Kirsten Drysdale (born 1984) is an Australian television presenter and journalist.

Drysdale was born and raised in Mackay, Queensland.

Before beginning her career at the ABC, Drysdale worked for a production company in Brisbane that produced documentaries and multimedia for museums and exhibitions. During this time, she was also pursuing a sporting career, playing hockey for the Queensland Scorchers. After suffering an injury, she successfully applied for a position in the ABC television comedy and current affairs programme, Project NEXT, which was later renamed Hungry Beast.

She was a researcher and presenter for Hungry Beast and a researcher for The Hamster Wheel, The Hamster Decides and The Gruen Transfer.

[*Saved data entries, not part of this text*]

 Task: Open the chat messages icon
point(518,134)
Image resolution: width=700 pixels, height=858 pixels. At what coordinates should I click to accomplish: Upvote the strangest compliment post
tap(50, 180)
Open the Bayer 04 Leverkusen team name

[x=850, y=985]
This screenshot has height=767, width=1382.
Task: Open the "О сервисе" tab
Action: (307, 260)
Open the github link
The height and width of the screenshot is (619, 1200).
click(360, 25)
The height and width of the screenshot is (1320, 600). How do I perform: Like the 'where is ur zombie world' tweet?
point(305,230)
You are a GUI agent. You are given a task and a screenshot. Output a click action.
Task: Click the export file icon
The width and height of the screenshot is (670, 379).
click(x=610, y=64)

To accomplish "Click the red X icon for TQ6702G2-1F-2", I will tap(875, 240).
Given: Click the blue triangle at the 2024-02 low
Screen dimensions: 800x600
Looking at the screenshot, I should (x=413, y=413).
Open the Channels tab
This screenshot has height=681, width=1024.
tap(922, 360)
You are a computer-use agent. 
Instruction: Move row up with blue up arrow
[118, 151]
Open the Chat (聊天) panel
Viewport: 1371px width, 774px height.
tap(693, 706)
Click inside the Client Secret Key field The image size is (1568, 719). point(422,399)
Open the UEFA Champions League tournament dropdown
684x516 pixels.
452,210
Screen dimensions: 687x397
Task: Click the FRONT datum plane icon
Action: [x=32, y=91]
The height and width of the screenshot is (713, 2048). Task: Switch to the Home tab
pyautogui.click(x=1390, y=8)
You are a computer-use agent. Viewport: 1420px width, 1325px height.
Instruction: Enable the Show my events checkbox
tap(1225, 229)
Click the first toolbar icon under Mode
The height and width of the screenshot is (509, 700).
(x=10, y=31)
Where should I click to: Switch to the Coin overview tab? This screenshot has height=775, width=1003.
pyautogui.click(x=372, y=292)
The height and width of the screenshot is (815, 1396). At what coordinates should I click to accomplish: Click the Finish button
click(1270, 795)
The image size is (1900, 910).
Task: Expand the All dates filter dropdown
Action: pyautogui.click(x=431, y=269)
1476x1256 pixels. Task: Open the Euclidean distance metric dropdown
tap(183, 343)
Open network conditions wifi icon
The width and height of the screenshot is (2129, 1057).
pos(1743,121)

She has also occasionally appeared on Radio National, where she hosted Talking Shop,  a weekly consumer psychology program. The series ended on August 5, 2014. Drysdale has also written for Crikey, The Feed (Australian TV series) and The Global Mail. She was a writer and one of the main presenters on the ABC consumer affairs comedy programme, The Checkout.
In 2020 Drysdale co-hosted Reputation Rehab with Zoe Norton Lodge,  a TV series discussing the rehabilitation of reputations of people caught in scandals and controversies. 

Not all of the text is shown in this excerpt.